第34話 具現化

 俺たちが扉をくぐると、向こうにはエレーナさんが待っていた。扉の先は思ったよりも広い。先ほどの謁見の間よりもだ。サッカーコートとまではいかないが、それの半分以上の広さはあるように思える。青空も見えた。


「アリアちゃん、気持ちはわかるけどここは抑えないと……」


 エレーナさんがアリアの先ほどの態度を諌めた。異世界人の俺には注意を促したが、この世界に生きているアリアまでああ・・なってしまうのは想定外だったのだろう。アリアには記憶は無い、とは言ってもそういう嫌悪感は失われないものなのかもしれない。本能的に刻み込まれているというか。俺も失念していた。エレーナさんもアリアも悪くない。今後は気をつけないとな。


「すいません、なんか胸がムカムカしてしまって……」


「相手は精霊を具現化出来るほどの魔力を持ってるのよ? ほっとくしかないでしょう」


 精霊を具現化、か。確かに前の人の時に何か現れていた。あれが精霊なんだろう。


「そう言えばサラマンダーとか言ってましたね」


「ええ、契約出来る精霊は一人一人違うの。その契約出来る精霊によって使える魔法の威力も変わる。そして、その精霊が具現化に値すると認める相手なら精霊は少しの間・・・・だけ具現化して現れることが出来る。と言っても具現化出来る人なんて世界に百人といないんだけどね」


 あのフランクとやらはこの世界で百人もいない実力者のようだ。となると、エレーナさんがアリアを諌めるのも致し方ない。多分、この口ぶりだとエレーナさんは具現化出来ない。フランクの足元にも及ばないのだろう。


「とりあえずあいつのことは忘れましょ! さ、ケント君はどんな精霊と契約出来るのかしら?」


 エレーナさんは微笑みを浮かべてどうぞどうぞ! とばかりに半身をずらし、手で指し示す。その指し示した地面には、円の中に何かが色々書かれていた。


「どうすればいいんですか?」


「魔法陣の中に立って念じれば心の中に・・・・向こうから問いかけてくれるわ」


 多分あの円形の何かが魔法陣なのだろう。俺は早速その魔法陣の中心に立って感じるままに念じた。すると、俺の思いに呼応するように目の前に巨大な火柱が立ち上った。不思議と熱さは感じない。どちらかというと心地よい暖かさを感じるくらいだ。


「エレーナさん! 何か出ましたよ!」


 俺が少し興奮して振り返ると、エレーナさんの呆然とした顔が目に入った。エレーナさんの想定外の出来事が起きているみたい。


「う、うそ! 何これ! 目に見える形で何か起きるなんて有り得ないわ!」


 そう言えば心の中に問いかけてくれるって話だったな。エレーナさんにも見えるってことはこれは俺の心の中・・・じゃないな。

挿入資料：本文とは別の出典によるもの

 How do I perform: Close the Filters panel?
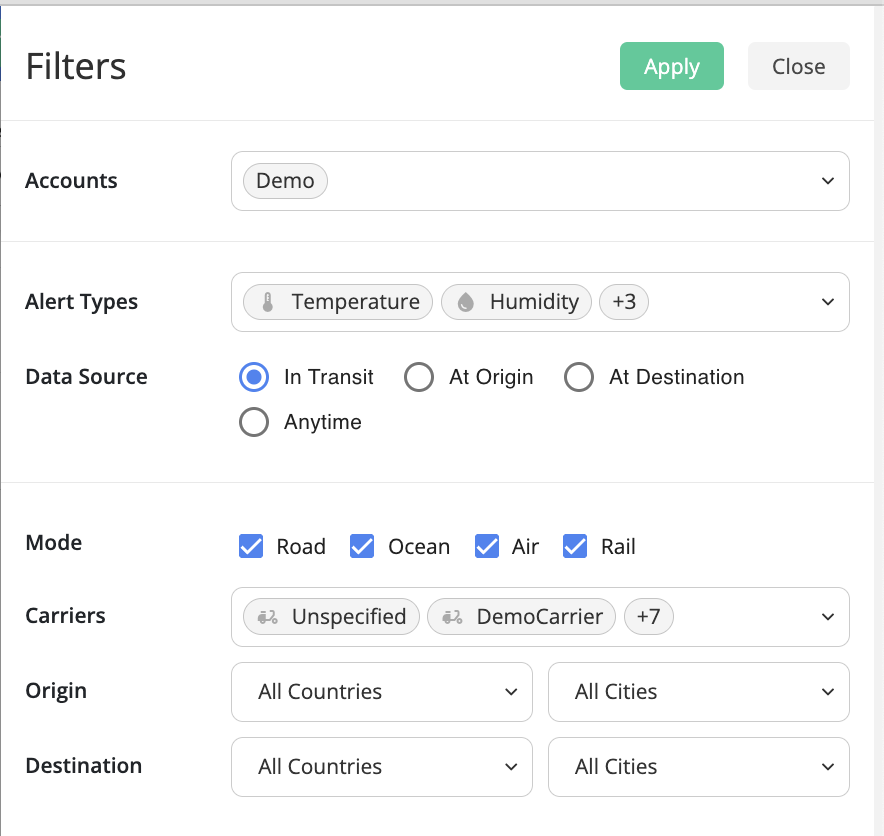[798, 67]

 と思っていると、エレーナさんが腰を抜かしてへなへなと座りこんでしまった。表情が呆然から焦りに変わる。


「ケント君! 危ないわ! 離れなさい!」


 立てないながらも何とか俺に離れるように叫ぶエレーナさん。その瞳には恐怖の色が見える。エレーナさんの視線は俺の背後に向けられている。

 俺は気になって振り返るとそこに先ほどまであった火柱は無かった。代わりに存在したのは、紅く燃えるような色で光り輝いている全長30メートルはあろうかという一体のドラゴンだった。